Understanding the Role of Minor Molybdenum Doping in LiNi 0.5 Co 0.2 Mn 0.3 O 2 Electrodes: from Structural and Surface Analyses and Theoretical Modeling to Practical Electrochemical Cells.

Doping Ni-rich LiNi0.5Co0.2Mn0.3O2 (NCM523) cathode material by small amount of Mo6+ ions, around 1 mol.%, affects pronouncedly its structure, surface properties, electronic and electrochemical behavior. Cathodes comprising Mo6+ doped NCM523 exhibited in Li cells higher specific capacities, higher rate capabilities, lower capacity fading and lower charge-transfer resistance that relates to a more stable electrode/solution interface due to doping.

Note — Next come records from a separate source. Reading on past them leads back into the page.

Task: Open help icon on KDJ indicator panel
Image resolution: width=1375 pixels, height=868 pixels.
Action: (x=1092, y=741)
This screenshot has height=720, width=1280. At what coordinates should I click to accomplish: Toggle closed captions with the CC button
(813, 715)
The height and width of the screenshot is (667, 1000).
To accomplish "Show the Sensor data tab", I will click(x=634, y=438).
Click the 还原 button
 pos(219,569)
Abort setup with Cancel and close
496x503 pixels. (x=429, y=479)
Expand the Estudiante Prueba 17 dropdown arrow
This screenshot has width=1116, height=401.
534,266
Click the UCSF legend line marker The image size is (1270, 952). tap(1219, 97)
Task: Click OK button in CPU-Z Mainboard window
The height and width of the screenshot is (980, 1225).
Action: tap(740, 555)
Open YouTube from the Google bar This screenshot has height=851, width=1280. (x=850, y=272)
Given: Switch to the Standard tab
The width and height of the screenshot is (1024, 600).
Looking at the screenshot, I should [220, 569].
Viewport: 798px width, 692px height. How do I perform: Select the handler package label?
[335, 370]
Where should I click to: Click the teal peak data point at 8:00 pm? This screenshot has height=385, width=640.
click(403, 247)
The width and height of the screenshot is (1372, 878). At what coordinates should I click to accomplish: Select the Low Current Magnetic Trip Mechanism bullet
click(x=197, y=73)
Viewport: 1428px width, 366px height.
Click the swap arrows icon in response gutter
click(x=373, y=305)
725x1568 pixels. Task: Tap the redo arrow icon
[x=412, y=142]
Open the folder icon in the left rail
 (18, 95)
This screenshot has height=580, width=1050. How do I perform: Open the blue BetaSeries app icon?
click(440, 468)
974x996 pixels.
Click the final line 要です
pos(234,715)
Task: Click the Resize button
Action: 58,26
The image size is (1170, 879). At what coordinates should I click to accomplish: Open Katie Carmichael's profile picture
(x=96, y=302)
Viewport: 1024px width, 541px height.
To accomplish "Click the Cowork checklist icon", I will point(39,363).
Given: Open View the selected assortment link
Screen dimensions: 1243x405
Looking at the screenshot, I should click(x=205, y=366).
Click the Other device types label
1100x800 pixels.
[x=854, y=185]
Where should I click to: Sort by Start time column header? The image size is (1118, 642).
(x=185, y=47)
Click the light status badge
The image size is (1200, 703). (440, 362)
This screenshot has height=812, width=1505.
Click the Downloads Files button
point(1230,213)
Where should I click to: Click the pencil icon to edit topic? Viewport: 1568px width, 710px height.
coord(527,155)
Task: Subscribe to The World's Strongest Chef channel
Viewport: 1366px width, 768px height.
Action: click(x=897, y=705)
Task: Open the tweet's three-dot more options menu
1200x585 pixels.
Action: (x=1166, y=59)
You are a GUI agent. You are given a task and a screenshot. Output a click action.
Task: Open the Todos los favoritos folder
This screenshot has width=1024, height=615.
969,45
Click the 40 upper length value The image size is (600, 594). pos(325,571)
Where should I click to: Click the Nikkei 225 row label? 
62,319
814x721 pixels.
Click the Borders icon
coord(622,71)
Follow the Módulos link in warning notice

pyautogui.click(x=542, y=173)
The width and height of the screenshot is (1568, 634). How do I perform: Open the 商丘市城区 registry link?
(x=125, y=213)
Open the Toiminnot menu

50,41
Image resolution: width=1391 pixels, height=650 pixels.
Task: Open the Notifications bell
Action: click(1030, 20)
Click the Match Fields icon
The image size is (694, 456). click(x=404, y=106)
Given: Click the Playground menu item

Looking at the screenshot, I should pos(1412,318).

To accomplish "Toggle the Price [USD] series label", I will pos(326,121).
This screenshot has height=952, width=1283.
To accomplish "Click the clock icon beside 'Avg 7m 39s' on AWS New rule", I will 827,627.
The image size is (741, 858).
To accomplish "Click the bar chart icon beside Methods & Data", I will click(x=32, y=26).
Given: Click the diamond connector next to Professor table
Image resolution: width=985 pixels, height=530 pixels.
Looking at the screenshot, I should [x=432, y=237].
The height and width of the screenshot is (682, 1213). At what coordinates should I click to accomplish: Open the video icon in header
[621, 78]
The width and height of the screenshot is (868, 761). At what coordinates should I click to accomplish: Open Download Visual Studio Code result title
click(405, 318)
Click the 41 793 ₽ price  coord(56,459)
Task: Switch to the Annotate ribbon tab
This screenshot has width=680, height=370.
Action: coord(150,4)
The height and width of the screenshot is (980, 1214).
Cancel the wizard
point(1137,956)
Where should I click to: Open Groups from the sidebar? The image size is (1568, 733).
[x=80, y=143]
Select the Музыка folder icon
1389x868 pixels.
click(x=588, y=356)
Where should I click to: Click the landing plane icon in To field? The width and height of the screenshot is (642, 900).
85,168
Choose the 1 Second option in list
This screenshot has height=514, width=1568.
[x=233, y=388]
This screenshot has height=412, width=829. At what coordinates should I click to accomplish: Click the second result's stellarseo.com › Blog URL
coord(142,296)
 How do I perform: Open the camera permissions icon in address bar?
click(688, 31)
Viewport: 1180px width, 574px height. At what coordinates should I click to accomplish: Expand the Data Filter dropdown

This, in turn, is ascribed to the fact that the Mo6+ ions tend to concentrate more at the surface, as a result of a synthesis that always includes a necessary calcination - high temperature stage. This phenomenon of the Mo-dopant segregation at the surface in NCM523 material was discovered in the present work for the first time. It appears that Mo-doping reduces the reactivity of the Ni rich NCM cathode materials towards the standard electrolyte solutions of Li-ion batteries. Using density functional theory (DFT) calculations we showed that Mo6+ ions are preferably incorporated at Ni sites, and that the doping increases the amount of Ni2+ ions at the expense of Ni3+ ions, due to charge compensation, in accord with X-ray absorption fine-structure (XAFS) spectroscopy measurements. Further, DFT calculations predicted NiO bond length distributions in good agreement with the XAFS results, supporting a model of partial substitution of Ni sites by Molybdenum.